Jazz : Talents Stretch Genre at Long Beach Fest

Tone Loc's got nothing to worry about. At least not from trombonist Wayne Henderson.

In his show-closing set Saturday at the Long Beach Jazz Festival--held next to the Rainbow Lagoon near the Long Beach Convention Center--Henderson, the former Crusader and leader here of a slightly over-hyped group of musicians dubbed "Master Collection," rapped his way through a new tune entitled "Just Because It's Jazz Don't Mean You Can't Dance." Though the husky-voiced Henderson's delivery was less than prime, a good part of the crowd, generously estimated by festival personnel at 9,000, took the lyric to heart, moving into the aisles and in front of the stage to shimmy and shake.

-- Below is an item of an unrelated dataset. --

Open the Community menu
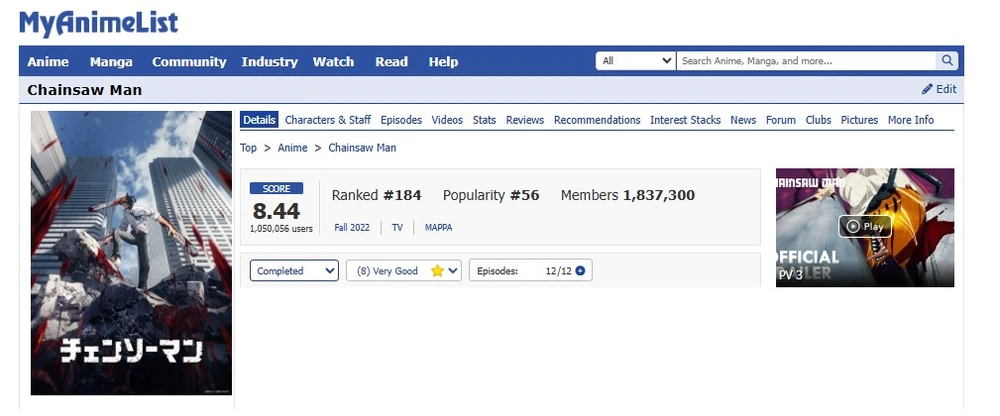(189, 62)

The tune made an appropriate theme song for the 3-day event that opened Friday night with keyboardist Bobby Lyle, message-conscious vocalist Gil Scott-Heron and pop singer Phyllis Hyman, and continued Sunday in a more traditional vein with a scheduled program that included cornetist Nat Adderley, pianist McCoy Tyner and Latin-jazz-band leader Poncho Sanchez. But, on Saturday, just because you heard it at the jazz festival didn't necessarily make it jazz.

Perspective on the label-stretching fest came early-on from singer Dakota Staton, who delivered a vivacious set of standards and blues backed by the competent trio of pianist Bross Townsend, bassist Isla Eckinger and drummer Jack Ranelli. The singer--who made the pop charts a number of times in the late '50s--showed strength and conviction while utilizing a minimum of stylistic gimmicks in her renditions of such familiar numbers as "Misty," "The Thrill Is Gone" and "Love for Sale," on which she injected vocal octave jumps in a way that recalled the late Billy Holiday.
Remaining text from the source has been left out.